### Problem to solve
In the lines below, look for "right". Copy each line where it appears.

### Exercise material
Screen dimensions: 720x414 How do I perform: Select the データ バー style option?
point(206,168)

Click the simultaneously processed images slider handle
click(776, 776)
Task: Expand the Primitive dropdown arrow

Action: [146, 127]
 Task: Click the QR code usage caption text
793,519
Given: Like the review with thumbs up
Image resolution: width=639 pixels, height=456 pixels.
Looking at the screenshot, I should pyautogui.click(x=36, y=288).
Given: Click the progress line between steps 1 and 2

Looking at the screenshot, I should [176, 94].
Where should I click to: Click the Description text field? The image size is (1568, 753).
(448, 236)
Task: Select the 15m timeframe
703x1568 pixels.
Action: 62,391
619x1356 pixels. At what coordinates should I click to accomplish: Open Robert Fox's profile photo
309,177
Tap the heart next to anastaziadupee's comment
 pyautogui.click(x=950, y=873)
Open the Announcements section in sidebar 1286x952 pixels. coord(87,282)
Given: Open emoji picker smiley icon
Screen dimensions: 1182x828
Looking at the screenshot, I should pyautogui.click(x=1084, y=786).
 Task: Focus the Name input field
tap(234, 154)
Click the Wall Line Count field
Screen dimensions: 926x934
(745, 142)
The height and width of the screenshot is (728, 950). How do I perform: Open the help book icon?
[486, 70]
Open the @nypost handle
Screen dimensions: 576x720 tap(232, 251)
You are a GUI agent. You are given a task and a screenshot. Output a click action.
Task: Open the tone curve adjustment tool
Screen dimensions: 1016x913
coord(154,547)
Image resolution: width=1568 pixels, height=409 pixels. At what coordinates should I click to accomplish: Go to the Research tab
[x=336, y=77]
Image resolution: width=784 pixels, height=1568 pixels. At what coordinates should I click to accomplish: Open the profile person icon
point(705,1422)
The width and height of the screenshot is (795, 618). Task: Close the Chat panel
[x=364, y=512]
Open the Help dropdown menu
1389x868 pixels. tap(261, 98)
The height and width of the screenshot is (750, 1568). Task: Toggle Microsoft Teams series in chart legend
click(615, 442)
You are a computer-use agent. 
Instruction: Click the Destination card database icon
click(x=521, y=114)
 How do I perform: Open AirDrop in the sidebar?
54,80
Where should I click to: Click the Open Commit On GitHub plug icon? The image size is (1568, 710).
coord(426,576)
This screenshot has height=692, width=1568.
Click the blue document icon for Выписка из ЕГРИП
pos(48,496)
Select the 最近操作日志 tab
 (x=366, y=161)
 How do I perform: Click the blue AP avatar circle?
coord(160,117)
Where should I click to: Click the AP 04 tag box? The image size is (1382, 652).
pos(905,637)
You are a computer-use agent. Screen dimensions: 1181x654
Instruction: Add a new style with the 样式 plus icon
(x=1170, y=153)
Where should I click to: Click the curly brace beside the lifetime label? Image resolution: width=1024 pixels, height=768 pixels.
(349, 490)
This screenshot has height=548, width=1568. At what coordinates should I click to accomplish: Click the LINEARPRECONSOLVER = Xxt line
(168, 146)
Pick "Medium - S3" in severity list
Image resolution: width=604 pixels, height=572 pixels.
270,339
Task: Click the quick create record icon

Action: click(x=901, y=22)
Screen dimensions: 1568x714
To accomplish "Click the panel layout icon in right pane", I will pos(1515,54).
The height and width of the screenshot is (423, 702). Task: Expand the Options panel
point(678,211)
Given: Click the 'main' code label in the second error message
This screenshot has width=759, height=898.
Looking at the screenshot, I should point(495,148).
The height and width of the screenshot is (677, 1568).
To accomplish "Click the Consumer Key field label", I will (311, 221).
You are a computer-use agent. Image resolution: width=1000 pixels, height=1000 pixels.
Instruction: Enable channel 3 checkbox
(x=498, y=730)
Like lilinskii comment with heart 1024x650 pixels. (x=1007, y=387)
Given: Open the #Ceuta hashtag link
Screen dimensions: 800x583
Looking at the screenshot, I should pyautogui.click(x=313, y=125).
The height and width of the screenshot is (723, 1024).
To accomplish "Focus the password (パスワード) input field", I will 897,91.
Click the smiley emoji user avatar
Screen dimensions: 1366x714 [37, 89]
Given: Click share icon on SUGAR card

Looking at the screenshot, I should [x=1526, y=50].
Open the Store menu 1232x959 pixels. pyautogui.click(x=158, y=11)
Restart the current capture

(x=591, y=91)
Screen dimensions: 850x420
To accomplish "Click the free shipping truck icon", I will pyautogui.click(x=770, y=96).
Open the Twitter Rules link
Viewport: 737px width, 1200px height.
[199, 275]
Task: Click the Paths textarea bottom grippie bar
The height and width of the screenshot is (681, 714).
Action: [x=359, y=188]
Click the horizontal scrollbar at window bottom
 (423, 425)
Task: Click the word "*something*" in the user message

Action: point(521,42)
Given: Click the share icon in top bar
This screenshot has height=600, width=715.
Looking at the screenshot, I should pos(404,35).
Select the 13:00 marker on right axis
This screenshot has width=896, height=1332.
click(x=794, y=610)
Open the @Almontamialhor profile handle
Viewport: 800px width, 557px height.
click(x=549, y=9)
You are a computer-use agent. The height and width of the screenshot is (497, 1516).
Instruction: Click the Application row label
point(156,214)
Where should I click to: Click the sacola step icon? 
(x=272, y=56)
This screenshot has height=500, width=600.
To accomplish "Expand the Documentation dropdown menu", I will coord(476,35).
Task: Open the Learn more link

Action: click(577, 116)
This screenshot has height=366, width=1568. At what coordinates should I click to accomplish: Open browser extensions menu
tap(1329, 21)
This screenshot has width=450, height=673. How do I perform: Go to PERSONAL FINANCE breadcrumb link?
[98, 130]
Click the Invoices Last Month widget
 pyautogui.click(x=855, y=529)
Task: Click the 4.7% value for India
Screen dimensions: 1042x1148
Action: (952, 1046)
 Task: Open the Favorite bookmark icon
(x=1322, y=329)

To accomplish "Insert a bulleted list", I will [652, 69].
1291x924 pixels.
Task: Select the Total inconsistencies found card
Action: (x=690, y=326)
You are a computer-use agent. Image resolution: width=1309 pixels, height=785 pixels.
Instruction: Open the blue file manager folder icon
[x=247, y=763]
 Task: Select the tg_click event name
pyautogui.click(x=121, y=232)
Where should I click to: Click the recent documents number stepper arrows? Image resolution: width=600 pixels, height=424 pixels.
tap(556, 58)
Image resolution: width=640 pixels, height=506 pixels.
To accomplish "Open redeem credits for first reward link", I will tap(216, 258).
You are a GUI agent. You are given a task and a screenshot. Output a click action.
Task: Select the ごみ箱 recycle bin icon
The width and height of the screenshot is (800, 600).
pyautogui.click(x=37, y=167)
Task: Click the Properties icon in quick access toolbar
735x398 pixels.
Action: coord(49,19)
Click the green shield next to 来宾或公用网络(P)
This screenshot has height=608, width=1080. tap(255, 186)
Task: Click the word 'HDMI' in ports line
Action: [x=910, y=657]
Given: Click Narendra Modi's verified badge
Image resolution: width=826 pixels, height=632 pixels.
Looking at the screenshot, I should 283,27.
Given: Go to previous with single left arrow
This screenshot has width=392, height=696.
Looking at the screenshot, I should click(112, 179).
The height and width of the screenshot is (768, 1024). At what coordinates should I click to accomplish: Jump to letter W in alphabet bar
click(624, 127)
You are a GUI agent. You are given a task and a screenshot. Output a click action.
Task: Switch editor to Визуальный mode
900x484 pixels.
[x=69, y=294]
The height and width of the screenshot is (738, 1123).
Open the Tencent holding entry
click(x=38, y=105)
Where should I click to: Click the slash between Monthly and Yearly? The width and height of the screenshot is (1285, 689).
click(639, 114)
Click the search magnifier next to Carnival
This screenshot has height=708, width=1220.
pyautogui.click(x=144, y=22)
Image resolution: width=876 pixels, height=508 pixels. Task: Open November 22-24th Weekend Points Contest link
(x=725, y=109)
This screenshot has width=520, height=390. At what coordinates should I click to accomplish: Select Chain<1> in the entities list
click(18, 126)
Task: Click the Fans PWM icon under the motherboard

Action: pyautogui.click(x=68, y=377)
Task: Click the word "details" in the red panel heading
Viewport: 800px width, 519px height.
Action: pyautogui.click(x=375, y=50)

### Response to this task
To accomplish "Click the panel layout icon in right pane", I will pos(1515,54).
Select the 13:00 marker on right axis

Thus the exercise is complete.